* **PROBLEM REQUIREMENTS**
As soon as the line containing "The height and width of the screenshot is (390, 1295)." appears in the material below, start returning lines exactly, and end with the line containing "You are a GUI".
══ EXERCISE INPUTS
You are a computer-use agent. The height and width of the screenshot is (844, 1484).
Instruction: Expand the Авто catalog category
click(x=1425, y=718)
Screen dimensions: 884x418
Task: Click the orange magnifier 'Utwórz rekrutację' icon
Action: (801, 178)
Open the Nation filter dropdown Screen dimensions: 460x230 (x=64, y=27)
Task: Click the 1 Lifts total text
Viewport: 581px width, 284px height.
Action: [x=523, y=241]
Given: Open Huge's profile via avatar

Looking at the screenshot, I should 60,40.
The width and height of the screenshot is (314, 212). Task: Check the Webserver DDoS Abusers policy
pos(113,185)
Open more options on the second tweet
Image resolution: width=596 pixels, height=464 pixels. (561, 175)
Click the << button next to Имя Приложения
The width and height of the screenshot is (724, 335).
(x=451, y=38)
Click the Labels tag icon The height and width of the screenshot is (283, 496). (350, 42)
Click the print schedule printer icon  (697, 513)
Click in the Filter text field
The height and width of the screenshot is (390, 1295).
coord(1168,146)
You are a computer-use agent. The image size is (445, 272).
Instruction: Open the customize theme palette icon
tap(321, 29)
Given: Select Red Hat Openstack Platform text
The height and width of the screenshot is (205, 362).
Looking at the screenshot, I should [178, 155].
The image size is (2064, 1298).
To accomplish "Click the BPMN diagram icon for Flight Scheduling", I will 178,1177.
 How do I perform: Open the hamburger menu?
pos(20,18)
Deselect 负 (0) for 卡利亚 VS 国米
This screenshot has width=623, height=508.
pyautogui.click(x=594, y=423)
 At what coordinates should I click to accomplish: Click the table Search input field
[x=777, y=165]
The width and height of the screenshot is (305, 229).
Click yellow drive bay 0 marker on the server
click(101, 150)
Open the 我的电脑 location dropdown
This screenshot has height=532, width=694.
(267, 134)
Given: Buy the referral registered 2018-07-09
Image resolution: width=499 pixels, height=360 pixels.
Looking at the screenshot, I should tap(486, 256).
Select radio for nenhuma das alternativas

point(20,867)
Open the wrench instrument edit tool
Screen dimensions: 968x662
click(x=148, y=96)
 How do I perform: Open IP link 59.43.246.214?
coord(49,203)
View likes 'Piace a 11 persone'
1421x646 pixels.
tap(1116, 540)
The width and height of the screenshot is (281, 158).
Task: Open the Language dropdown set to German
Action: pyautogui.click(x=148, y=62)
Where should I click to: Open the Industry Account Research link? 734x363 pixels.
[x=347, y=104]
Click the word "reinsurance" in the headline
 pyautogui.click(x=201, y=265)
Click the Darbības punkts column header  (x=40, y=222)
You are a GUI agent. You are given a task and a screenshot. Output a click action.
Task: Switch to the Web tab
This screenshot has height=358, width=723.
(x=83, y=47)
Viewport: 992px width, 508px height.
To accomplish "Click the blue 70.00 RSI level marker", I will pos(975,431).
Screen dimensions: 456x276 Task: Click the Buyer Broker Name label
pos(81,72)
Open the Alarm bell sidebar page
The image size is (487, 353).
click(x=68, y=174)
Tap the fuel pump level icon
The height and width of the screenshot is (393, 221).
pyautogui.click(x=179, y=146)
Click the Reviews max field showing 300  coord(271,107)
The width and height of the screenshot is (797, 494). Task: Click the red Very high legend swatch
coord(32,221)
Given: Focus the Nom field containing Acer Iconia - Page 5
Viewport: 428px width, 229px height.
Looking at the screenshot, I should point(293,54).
════
* **ANSWER TO THIS PROBLEM**
The height and width of the screenshot is (390, 1295).
coord(1168,146)
You are a computer-use agent. The image size is (445, 272).
Instruction: Open the customize theme palette icon
tap(321, 29)
Given: Select Red Hat Openstack Platform text
The height and width of the screenshot is (205, 362).
Looking at the screenshot, I should [178, 155].
The image size is (2064, 1298).
To accomplish "Click the BPMN diagram icon for Flight Scheduling", I will 178,1177.
 How do I perform: Open the hamburger menu?
pos(20,18)
Deselect 负 (0) for 卡利亚 VS 国米
This screenshot has width=623, height=508.
pyautogui.click(x=594, y=423)
 At what coordinates should I click to accomplish: Click the table Search input field
[x=777, y=165]
The width and height of the screenshot is (305, 229).
Click yellow drive bay 0 marker on the server
click(101, 150)
Open the 我的电脑 location dropdown
This screenshot has height=532, width=694.
(267, 134)
Given: Buy the referral registered 2018-07-09
Image resolution: width=499 pixels, height=360 pixels.
Looking at the screenshot, I should tap(486, 256).
Select radio for nenhuma das alternativas

point(20,867)
Open the wrench instrument edit tool
Screen dimensions: 968x662
click(x=148, y=96)
 How do I perform: Open IP link 59.43.246.214?
coord(49,203)
View likes 'Piace a 11 persone'
1421x646 pixels.
tap(1116, 540)
The width and height of the screenshot is (281, 158).
Task: Open the Language dropdown set to German
Action: pyautogui.click(x=148, y=62)
Where should I click to: Open the Industry Account Research link? 734x363 pixels.
[x=347, y=104]
Click the word "reinsurance" in the headline
 pyautogui.click(x=201, y=265)
Click the Darbības punkts column header  (x=40, y=222)
You are a GUI agent. You are given a task and a screenshot. Output a click action.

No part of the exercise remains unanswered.